Hierbei gilt es auch den Trade-off zwischen (Kosten-)Effizienz und Resilienz von Lieferketten neu zu bewerten. Beispielsweise ist die Ausrichtung auf einen Lieferanten unter stabilen Bedingungen durchaus effizient, lässt die Lieferketten aber anfälliger für anormale Bedingungen werden. Erst Multi-Sourcing über mehrere Regionen hinweg sorgt für höhere Robustheit.

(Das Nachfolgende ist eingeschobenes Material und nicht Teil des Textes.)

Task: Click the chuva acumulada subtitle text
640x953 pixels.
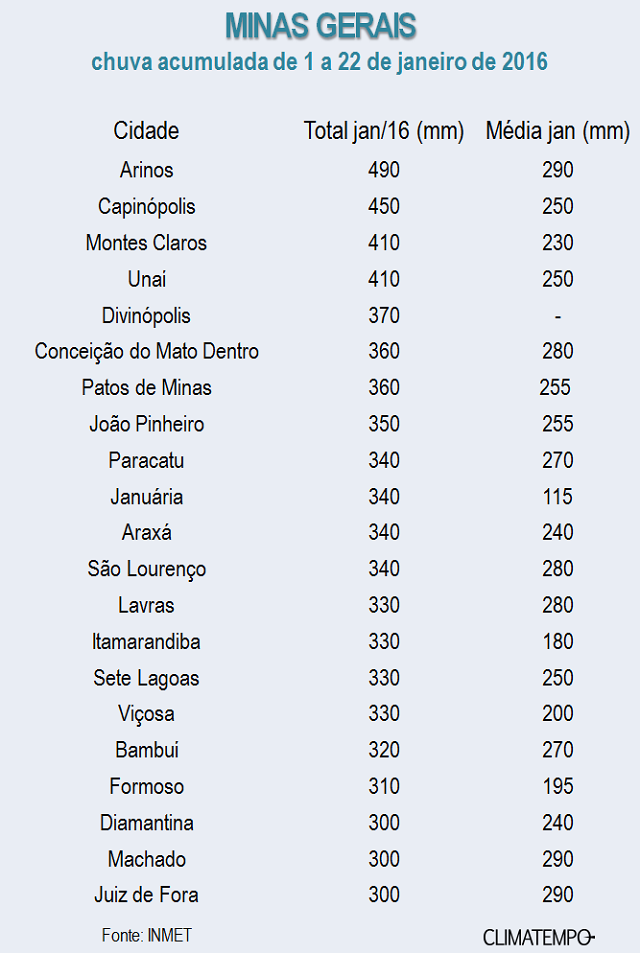Action: [320, 62]
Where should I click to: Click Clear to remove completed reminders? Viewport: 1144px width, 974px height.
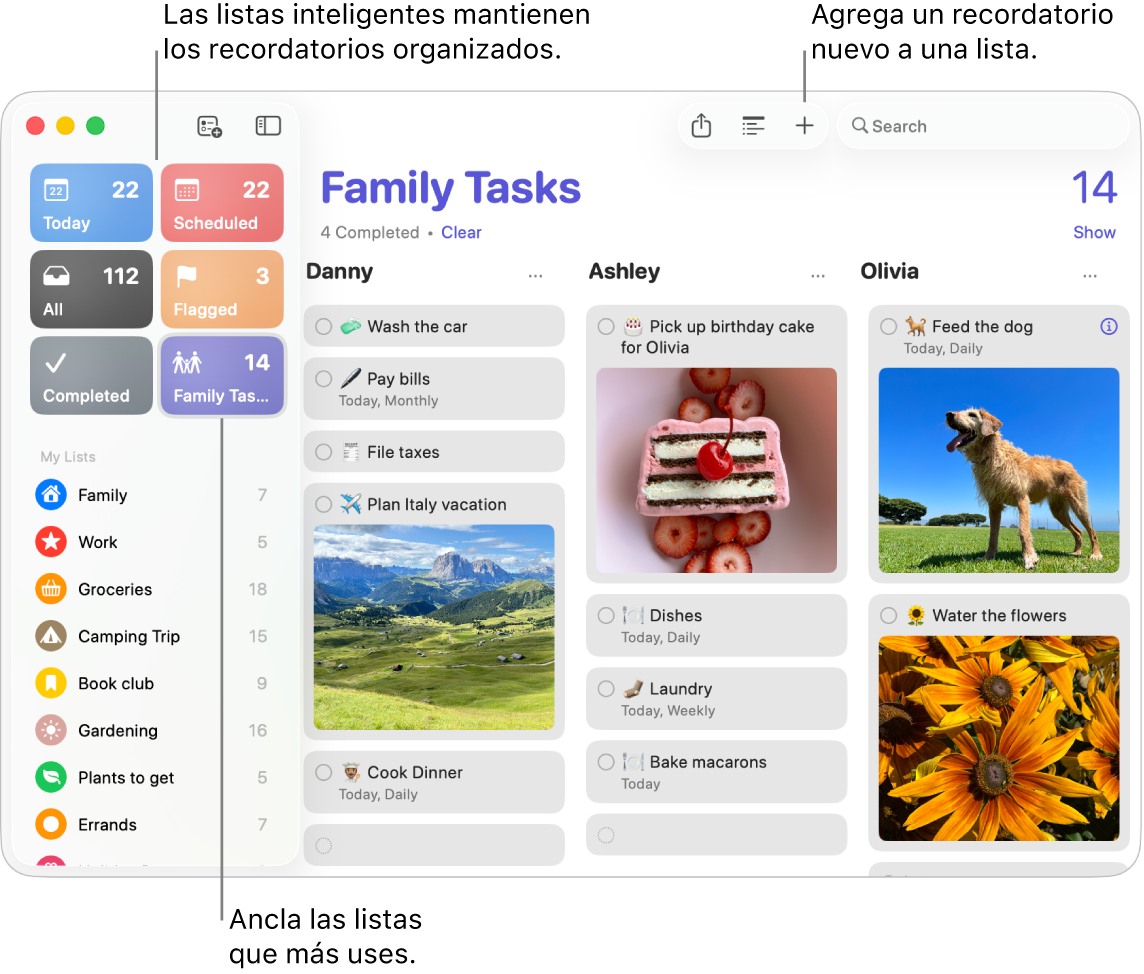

Neben dem Einbezug von risikomindernden Supply-Chain-Strategien wie Multi-Sourcing, Diversifikation von Standorten und Kapazitätsflexibilität ist die Wahl der richtigen Planungswerkzeuge von großer Bedeutung. Die in Unternehmen vorrangig eingesetzte deterministische, d. h. auf ein Szenario ausgerichtete Planungslogik, ist kaum in der Lage, Unsicherheit in der Unternehmensumwelt adäquat abzubilden. Prescriptive Analytics wie stochastische oder robuste Optimierungsansätze werden von Industrievorreitern bereits erfolgreich eingesetzt und können helfen, Supply-Chain-Resilienz erfolgreich umzusetzen.